» Records supplied

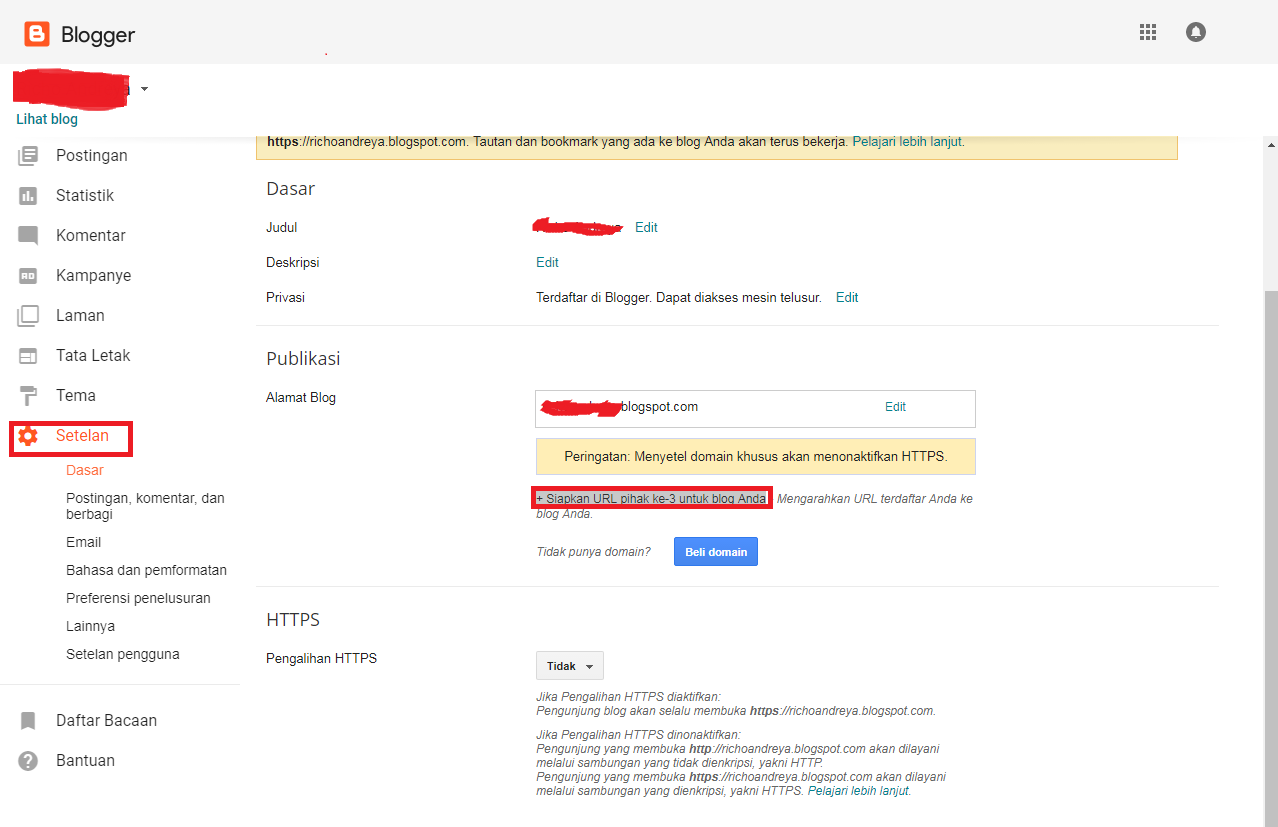Click Edit next to Alamat Blog

895,407
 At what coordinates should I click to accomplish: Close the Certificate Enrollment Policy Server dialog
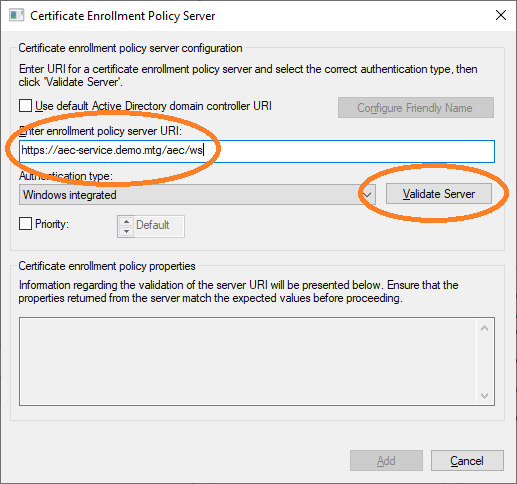coord(501,15)
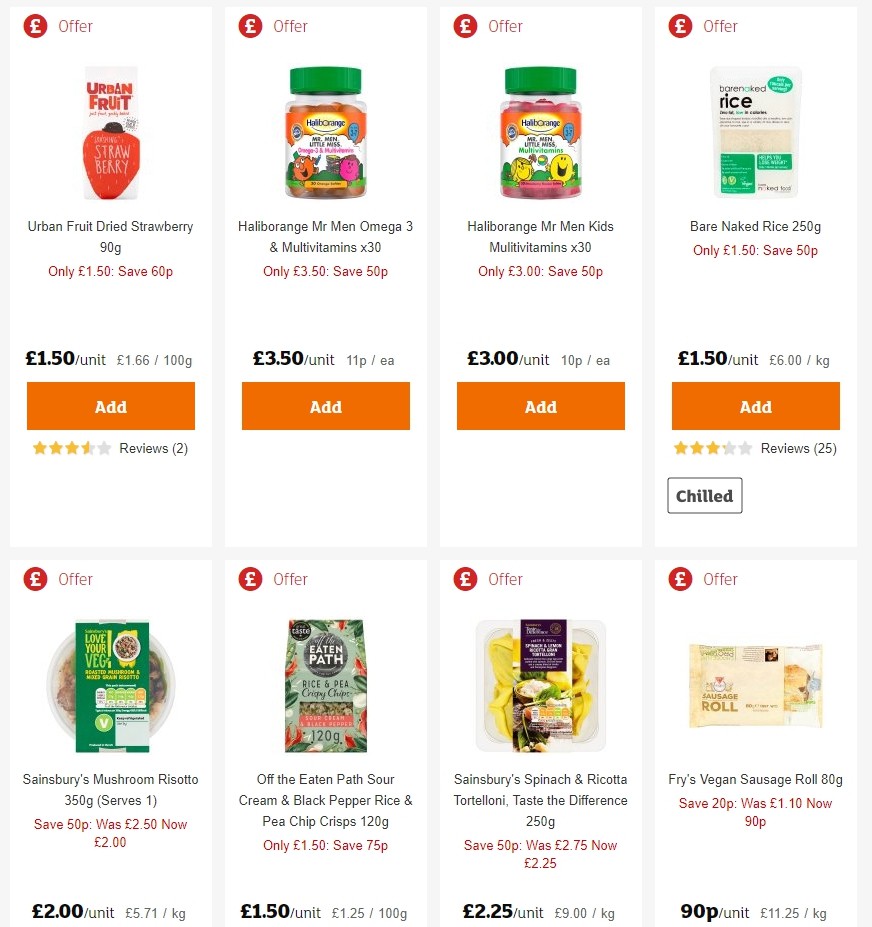This screenshot has height=927, width=872.
Task: Click the Chilled label under Bare Naked Rice
Action: (704, 495)
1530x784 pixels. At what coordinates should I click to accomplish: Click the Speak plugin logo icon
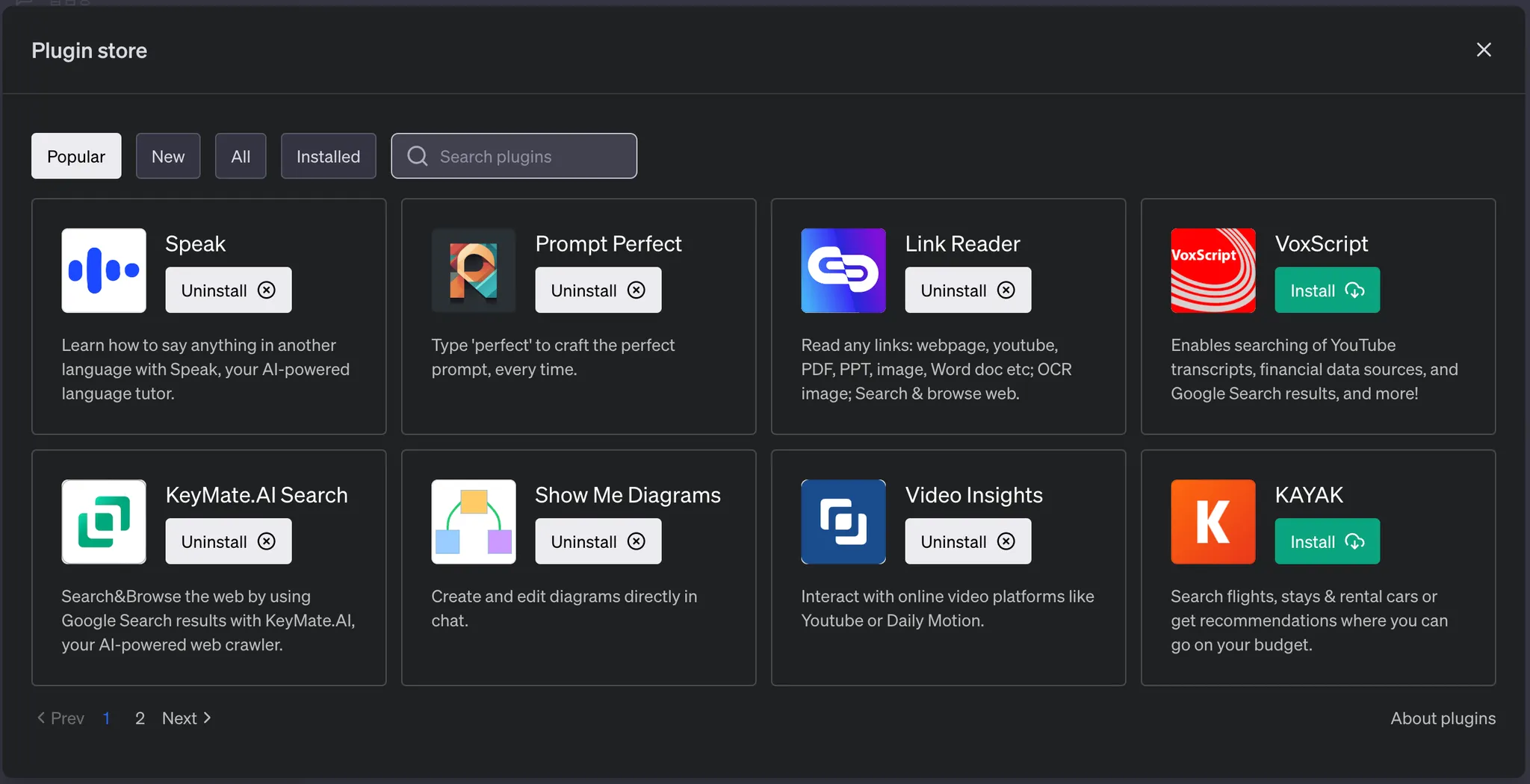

» Aim
Rewrite all the entries with "coordinates" replaced by "location" and everything else unchanged. Leave out the pictures.

» Solved problem
Click Edit next to Alamat Blog

895,407
 At what location should I click to accomplish: Close the Certificate Enrollment Policy Server dialog
coord(501,15)
This screenshot has height=927, width=872.
Task: Click the Chilled label under Bare Naked Rice
Action: (704, 495)
1530x784 pixels. At what location should I click to accomplish: Click the Speak plugin logo icon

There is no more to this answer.